Cinq Australiennes soumises à des examens gynécologiques forcés à l’aéroport de Doha en 2020 ont obtenu gain de cause en appel le jeudi 24 juillet, relançant leur action en justice contre Qatar Airways. Cette décision judiciaire ouvre la voie à des poursuites contre la compagnie aérienne.
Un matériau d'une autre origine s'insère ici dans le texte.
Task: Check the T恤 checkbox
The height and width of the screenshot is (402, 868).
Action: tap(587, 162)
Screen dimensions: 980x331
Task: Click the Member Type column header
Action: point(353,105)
Des examens forcés dans un contexte de recherche
En 2020, les autorités qataries avaient fait descendre des femmes de dix avions à Doha pour leur faire passer des examens gynécologiques invasifs. Cet incident, qui avait provoqué un tollé international, visait à retrouver la mère d’un nouveau-né abandonné dans les toilettes de l’aéroport. Cinq Australiennes, présentes parmi les passagères, ont engagé une action en justice contre Qatar Airways, affirmant avoir été agressées et emprisonnées à tort.
Un revirement judiciaire
L’année dernière, la Cour fédérale d’Australie avait statué qu’elles ne pouvaient pas poursuivre directement la compagnie aérienne. Mais cette décision a été annulée en appel. Trois juges de la Cour fédérale ont déclaré que l’affaire devait être examinée lors d’un procès, permettant ainsi aux plaignantes de faire valoir leurs droits.
Le Premier ministre qatari de l’époque, Khaled ben Khalifa ben Abdelaziz Al Thani, avait présenté ses « plus sincères excuses pour ce que certaines voyageuses ont vécu ». Cependant, ces excuses n’avaient pas suffi à apaiser la colère des victimes, qui réclament justice.
Cette victoire en appel est un pas important pour les cinq Australiennes, mais aussi pour toutes les femmes victimes de violences similaires. Elle rappelle la nécessité de protéger les droits des passagères et de sanctionner les abus commis sous couvert de sécurité.